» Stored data
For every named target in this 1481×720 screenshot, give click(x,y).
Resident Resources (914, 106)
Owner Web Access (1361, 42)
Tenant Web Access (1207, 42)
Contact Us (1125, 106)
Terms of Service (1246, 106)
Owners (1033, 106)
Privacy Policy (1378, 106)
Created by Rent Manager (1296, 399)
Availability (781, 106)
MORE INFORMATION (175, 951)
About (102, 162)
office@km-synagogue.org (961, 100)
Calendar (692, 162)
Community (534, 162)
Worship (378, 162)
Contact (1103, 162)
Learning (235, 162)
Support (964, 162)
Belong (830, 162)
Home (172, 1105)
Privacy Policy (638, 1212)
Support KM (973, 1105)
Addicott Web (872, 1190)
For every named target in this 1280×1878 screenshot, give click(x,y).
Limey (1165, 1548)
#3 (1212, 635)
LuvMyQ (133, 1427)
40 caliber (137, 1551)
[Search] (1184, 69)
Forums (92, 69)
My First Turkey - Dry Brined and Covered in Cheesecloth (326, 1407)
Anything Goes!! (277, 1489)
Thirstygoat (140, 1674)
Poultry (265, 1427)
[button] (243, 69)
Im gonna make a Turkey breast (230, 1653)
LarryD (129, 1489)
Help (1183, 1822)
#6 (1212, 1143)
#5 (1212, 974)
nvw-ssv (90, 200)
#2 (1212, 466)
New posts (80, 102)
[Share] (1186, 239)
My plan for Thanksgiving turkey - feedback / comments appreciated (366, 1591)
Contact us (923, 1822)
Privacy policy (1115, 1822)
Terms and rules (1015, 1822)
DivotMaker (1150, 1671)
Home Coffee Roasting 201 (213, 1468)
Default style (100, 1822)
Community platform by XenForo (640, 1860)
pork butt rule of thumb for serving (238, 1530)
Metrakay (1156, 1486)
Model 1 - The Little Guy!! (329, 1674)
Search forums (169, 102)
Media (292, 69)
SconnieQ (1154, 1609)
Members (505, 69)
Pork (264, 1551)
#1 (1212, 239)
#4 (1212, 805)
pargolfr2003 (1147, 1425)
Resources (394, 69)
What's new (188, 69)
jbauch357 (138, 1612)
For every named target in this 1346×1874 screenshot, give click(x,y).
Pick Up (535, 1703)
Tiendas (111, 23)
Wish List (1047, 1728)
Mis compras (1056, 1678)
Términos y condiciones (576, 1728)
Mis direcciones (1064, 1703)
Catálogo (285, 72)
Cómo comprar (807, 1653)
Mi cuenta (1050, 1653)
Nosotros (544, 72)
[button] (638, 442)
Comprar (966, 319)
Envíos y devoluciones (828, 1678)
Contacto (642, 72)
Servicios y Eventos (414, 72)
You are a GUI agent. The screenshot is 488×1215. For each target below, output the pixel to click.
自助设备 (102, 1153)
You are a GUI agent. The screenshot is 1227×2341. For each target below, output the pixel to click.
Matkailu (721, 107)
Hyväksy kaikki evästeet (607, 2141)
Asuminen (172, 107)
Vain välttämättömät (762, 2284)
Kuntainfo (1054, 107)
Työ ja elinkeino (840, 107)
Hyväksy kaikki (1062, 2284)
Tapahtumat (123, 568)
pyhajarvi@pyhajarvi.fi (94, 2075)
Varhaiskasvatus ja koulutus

» Stated goal
Express the lines above as a JSON list of strings, one string per line, leaving out any blank lines.

» Solution for this problem
[
  "For every named target in this 1481×720 screenshot, give click(x,y).",
  "Resident Resources (914, 106)",
  "Owner Web Access (1361, 42)",
  "Tenant Web Access (1207, 42)",
  "Contact Us (1125, 106)",
  "Terms of Service (1246, 106)",
  "Owners (1033, 106)",
  "Privacy Policy (1378, 106)",
  "Created by Rent Manager (1296, 399)",
  "Availability (781, 106)",
  "MORE INFORMATION (175, 951)",
  "About (102, 162)",
  "office@km-synagogue.org (961, 100)",
  "Calendar (692, 162)",
  "Community (534, 162)",
  "Worship (378, 162)",
  "Contact (1103, 162)",
  "Learning (235, 162)",
  "Support (964, 162)",
  "Belong (830, 162)",
  "Home (172, 1105)",
  "Privacy Policy (638, 1212)",
  "Support KM (973, 1105)",
  "Addicott Web (872, 1190)",
  "For every named target in this 1280×1878 screenshot, give click(x,y).",
  "Limey (1165, 1548)",
  "#3 (1212, 635)",
  "LuvMyQ (133, 1427)",
  "40 caliber (137, 1551)",
  "[Search] (1184, 69)",
  "Forums (92, 69)",
  "My First Turkey - Dry Brined and Covered in Cheesecloth (326, 1407)",
  "Anything Goes!! (277, 1489)",
  "Thirstygoat (140, 1674)",
  "Poultry (265, 1427)",
  "[button] (243, 69)",
  "Im gonna make a Turkey breast (230, 1653)",
  "LarryD (129, 1489)",
  "Help (1183, 1822)",
  "#6 (1212, 1143)",
  "#5 (1212, 974)",
  "nvw-ssv (90, 200)",
  "#2 (1212, 466)",
  "New posts (80, 102)",
  "[Share] (1186, 239)",
  "My plan for Thanksgiving turkey - feedback / comments appreciated (366, 1591)",
  "Contact us (923, 1822)",
  "Privacy policy (1115, 1822)",
  "Terms and rules (1015, 1822)",
  "DivotMaker (1150, 1671)",
  "Home Coffee Roasting 201 (213, 1468)",
  "Default style (100, 1822)",
  "Community platform by XenForo (640, 1860)",
  "pork butt rule of thumb for serving (238, 1530)",
  "Metrakay (1156, 1486)",
  "Model 1 - The Little Guy!! (329, 1674)",
  "Search forums (169, 102)",
  "Media (292, 69)",
  "SconnieQ (1154, 1609)",
  "Members (505, 69)",
  "Pork (264, 1551)",
  "#1 (1212, 239)",
  "#4 (1212, 805)",
  "pargolfr2003 (1147, 1425)",
  "Resources (394, 69)",
  "What's new (188, 69)",
  "jbauch357 (138, 1612)",
  "For every named target in this 1346×1874 screenshot, give click(x,y).",
  "Pick Up (535, 1703)",
  "Tiendas (111, 23)",
  "Wish List (1047, 1728)",
  "Mis compras (1056, 1678)",
  "Términos y condiciones (576, 1728)",
  "Mis direcciones (1064, 1703)",
  "Catálogo (285, 72)",
  "Cómo comprar (807, 1653)",
  "Mi cuenta (1050, 1653)",
  "Nosotros (544, 72)",
  "[button] (638, 442)",
  "Comprar (966, 319)",
  "Envíos y devoluciones (828, 1678)",
  "Contacto (642, 72)",
  "Servicios y Eventos (414, 72)",
  "You are a GUI agent. The screenshot is 488×1215. For each target below, output the pixel to click.",
  "自助设备 (102, 1153)",
  "You are a GUI agent. The screenshot is 1227×2341. For each target below, output the pixel to click.",
  "Matkailu (721, 107)",
  "Hyväksy kaikki evästeet (607, 2141)",
  "Asuminen (172, 107)",
  "Vain välttämättömät (762, 2284)",
  "Kuntainfo (1054, 107)",
  "Työ ja elinkeino (840, 107)",
  "Hyväksy kaikki (1062, 2284)",
  "Tapahtumat (123, 568)",
  "pyhajarvi@pyhajarvi.fi (94, 2075)",
  "Varhaiskasvatus ja koulutus"
]